BEGIN Provided data

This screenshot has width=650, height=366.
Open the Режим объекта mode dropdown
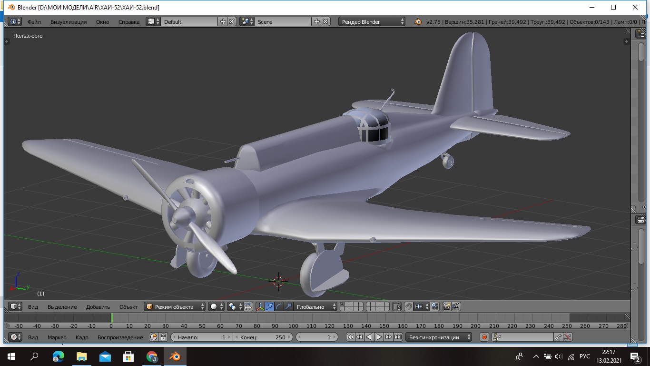(175, 307)
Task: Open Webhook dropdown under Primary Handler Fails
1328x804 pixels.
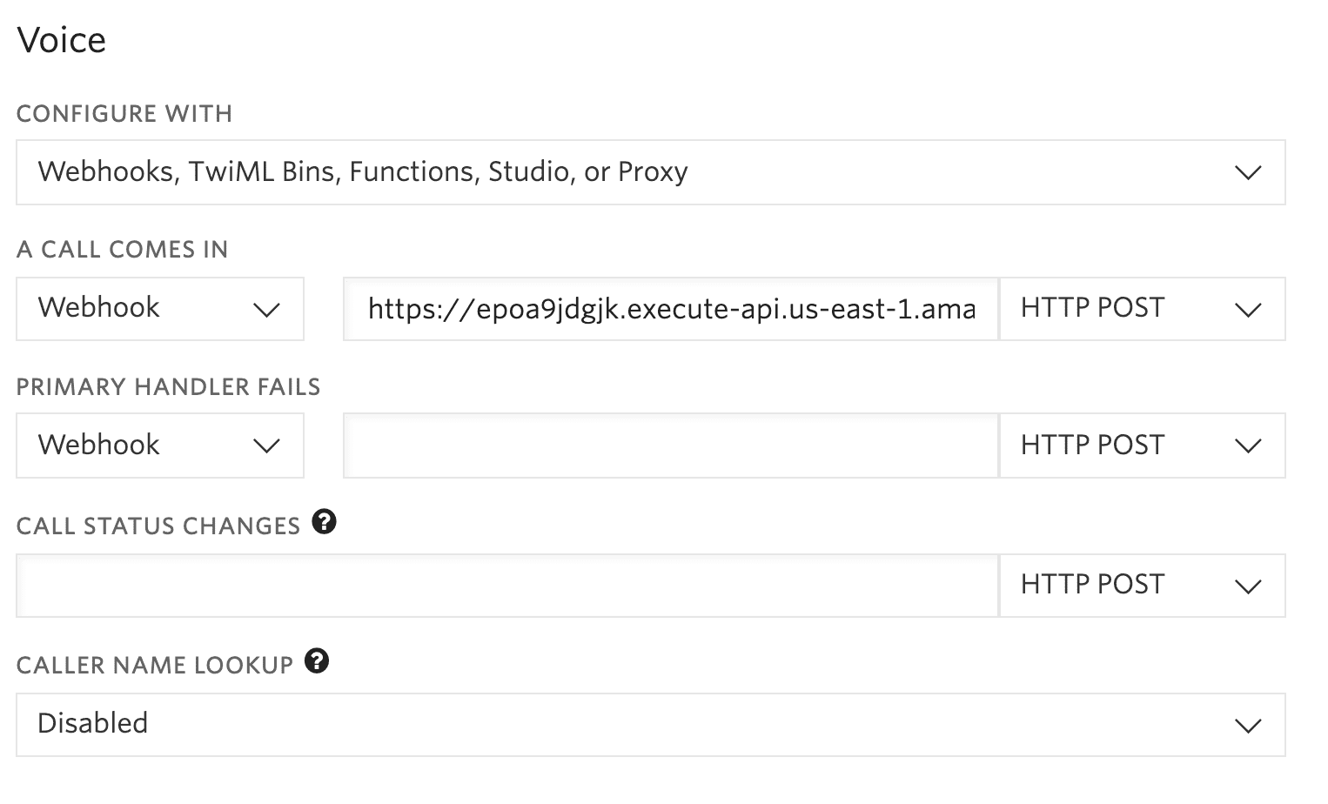Action: 160,446
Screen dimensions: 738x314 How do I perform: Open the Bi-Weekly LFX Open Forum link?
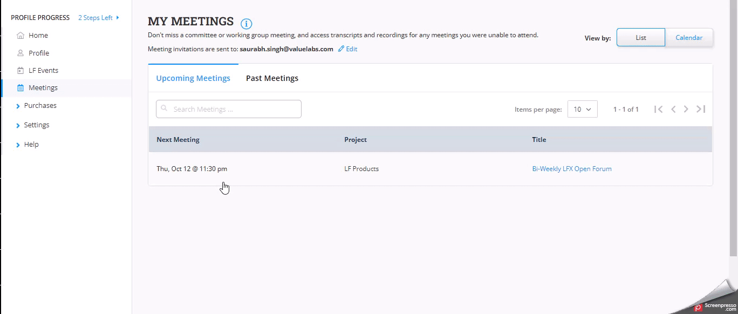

END Provided data

Problem to solve | Skip all pictures. Then give again, exactly, each line from the line holding "Open the Режим объекта mode dropdown" through the last line of the listing above, both ends included.

Result of this task |
Open the Режим объекта mode dropdown
(175, 307)
Task: Open Webhook dropdown under Primary Handler Fails
1328x804 pixels.
Action: 160,446
Screen dimensions: 738x314 How do I perform: Open the Bi-Weekly LFX Open Forum link?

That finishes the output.